Days are passing by slowly.....unless I'm doing something out with other people, I don't know what happens to my days. I sleep a lot. I'm tired of reading. I wonder if this is what it's like when people retire?! After working their whole lives, suddenly they are at home with nothing to do!! Well, at least they have time AND money, even if it's not much. I only have time. Only having time means you do ridiculous stuff to make time pass. Like search the internet for hours, play hours of a game on your iphone, cook random foods (but oh yeah, that costs money), write too much on everything (blogs like this, facebook, journal, e-mail a bunch of people), etc.

La la la la la la la la la la la oh the life of an unemployed person........

Wednesday, November 2, 2011

Blah blah blah blah blah blah blah

Tonight I made Nutella cookies with only Nutella, sugar, flour, and one egg, as per the recepie.
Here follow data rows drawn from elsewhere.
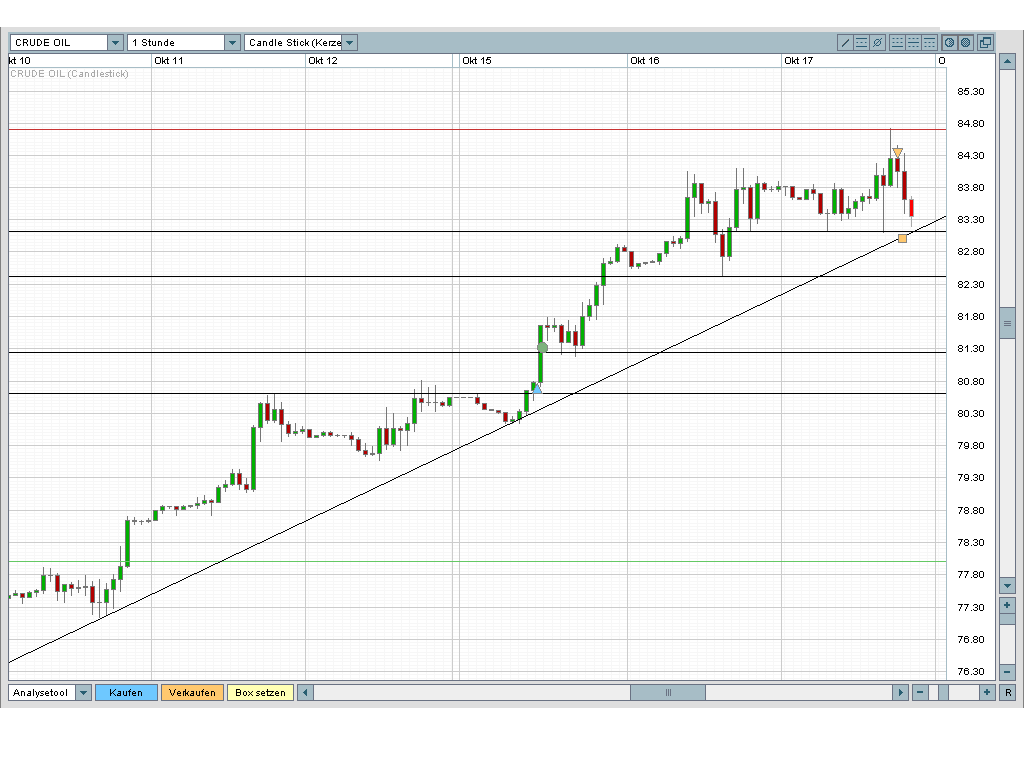Click the Verkaufen button
This screenshot has height=768, width=1024.
click(x=192, y=693)
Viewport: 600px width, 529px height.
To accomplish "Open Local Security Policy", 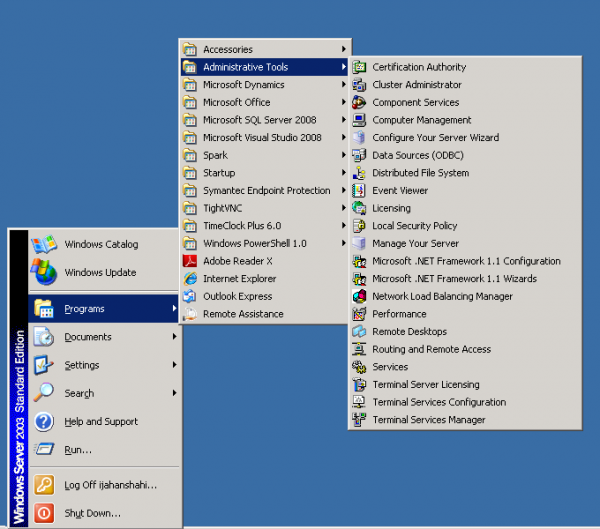I will pos(414,226).
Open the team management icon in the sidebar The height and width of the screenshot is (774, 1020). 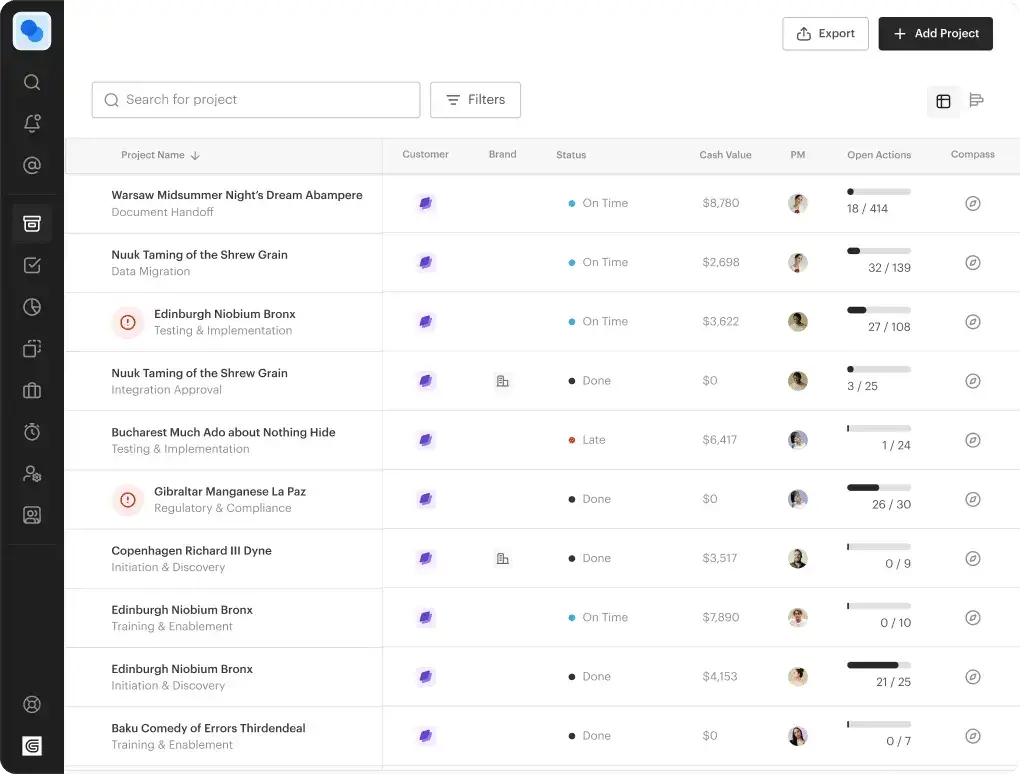coord(31,473)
You only had to bake them for 8 minutes and let them cool. They were gross. So I wasted a whole jar of Nutella. Sigh. Oh well, it was worth a shot.
Work has not started yet and I'm not sure when it will? They are behind. But I am ready for a schedule... and money.

Sigh. I need new goals in life. I mean really, I've reached most of the ones I'd set up until now (except teaching which was out of my hands) and I'm not sure what goals to make that don't require money. :-) Of course traveling is always a plus, but that's money. I've learned a lot of new stuff, I have a lot of hobbies and talents... It's something I'll have to think on. I DO want to do more service projects locally and have been looking into things in Atlanta. There are people just as bad off in Atlanta as in Kenya - $3,000 isn't required to help the needy. I am also going to learn more Swahili using Rosetta Stone for Kenya next year. The sad thing is I don't get to use it much. It's easier to use it in context when you're there and ask people to translate and you repeat it instead of listening to a computer person.

The other day someone asked me how many people went on the young adults' retreat and I started off saying, "Three adults and...oh, wait, well three leaders that are 30 to 40...." Haha, you'd think after 5 years of being an "adult" I would remember that I am one.

Well, I guess I should go to bed. It's 2:14 AM and my sleep schedule is been off for the past 3 months. Oh well.